Back in London two months later, Denzil wrote in his diary for 22nd October:
“A fine day, but with a little misty rain to begin with. After breakfast, I phoned Dr Grierson and made an appointment to see him at 10.15am.
“Packed up Recorder No. 1 and set off for the New Norfolk Hotel near Paddington. Recorded a very good and provocative interview with Grierson. After the interview, we went down to the bar and chatted for about an hour over a couple of beers. He is a very sincere, forthright Scot whose principles may not always be in line with those of convention, but who really believes in what he talks about. Like Chaplin, he is a champion of the underdog, a believer in man’s equality and place in society irrespective of colour or creed. And above all, he is a showman. He admits it himself.”
Now freshly restored from 70 year old tape here is said interview:
Listen Now: Click the play button on the audio player:
Download: Click here to download an mp3 (13.2mB).
This interview was recorded on quarter inch tape, probably on a Australian Pyrox half-track tape recorder, of which Denzil Howson had two with him on his 1952 trip.
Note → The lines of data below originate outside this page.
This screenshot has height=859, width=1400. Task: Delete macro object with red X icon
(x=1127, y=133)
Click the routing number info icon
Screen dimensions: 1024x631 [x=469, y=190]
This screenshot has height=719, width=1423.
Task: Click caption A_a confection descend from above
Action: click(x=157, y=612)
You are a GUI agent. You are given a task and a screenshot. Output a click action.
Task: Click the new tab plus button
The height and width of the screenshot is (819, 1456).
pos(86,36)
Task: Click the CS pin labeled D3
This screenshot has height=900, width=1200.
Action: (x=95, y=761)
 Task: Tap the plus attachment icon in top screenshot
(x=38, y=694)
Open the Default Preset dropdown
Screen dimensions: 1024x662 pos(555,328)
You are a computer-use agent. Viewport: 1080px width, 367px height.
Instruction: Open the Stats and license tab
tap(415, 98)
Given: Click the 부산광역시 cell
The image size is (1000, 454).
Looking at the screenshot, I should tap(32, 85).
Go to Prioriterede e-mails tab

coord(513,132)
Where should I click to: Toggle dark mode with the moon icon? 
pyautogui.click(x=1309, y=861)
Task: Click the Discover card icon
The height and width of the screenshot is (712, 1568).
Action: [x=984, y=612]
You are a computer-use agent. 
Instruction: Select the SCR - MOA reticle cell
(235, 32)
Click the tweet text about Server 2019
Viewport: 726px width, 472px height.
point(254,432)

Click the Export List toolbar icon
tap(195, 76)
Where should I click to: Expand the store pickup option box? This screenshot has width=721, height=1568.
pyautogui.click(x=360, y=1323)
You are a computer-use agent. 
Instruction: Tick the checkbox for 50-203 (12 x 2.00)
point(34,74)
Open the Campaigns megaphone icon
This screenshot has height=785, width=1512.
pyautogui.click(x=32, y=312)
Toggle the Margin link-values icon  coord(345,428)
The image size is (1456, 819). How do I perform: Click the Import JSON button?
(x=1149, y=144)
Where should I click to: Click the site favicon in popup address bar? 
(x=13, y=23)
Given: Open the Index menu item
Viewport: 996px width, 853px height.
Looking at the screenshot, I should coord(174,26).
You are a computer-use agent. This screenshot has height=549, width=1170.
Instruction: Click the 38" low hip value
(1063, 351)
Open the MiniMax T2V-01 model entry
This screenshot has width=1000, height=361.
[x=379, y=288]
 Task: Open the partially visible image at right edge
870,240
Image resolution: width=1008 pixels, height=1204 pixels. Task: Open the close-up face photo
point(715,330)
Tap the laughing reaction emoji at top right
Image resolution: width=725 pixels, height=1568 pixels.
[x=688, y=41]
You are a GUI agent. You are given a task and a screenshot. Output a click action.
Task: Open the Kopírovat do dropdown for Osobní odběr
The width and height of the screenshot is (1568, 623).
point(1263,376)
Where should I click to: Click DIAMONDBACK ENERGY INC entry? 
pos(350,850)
These enabled making copies of edited tapes for dispatch back to radio stations in Australia. The recording had a very high level of 50Hz hum. After digitisation at 96kHz sampling rate, spectral analysis revealed the very strong hum at approx 50Hz. Amazingly there did not seem to be any higher harmonics. A single 50Hz hum filter in iZotope RX effectively removed all the hum. There were also numerous low-frequency traffic noises. These were also removed or reduced in iZotope RX. Denzil’s intro and the interview were joined in Logic Pro X and end fades were added. I applied a limiter and exported both aiff and mp3 bounces.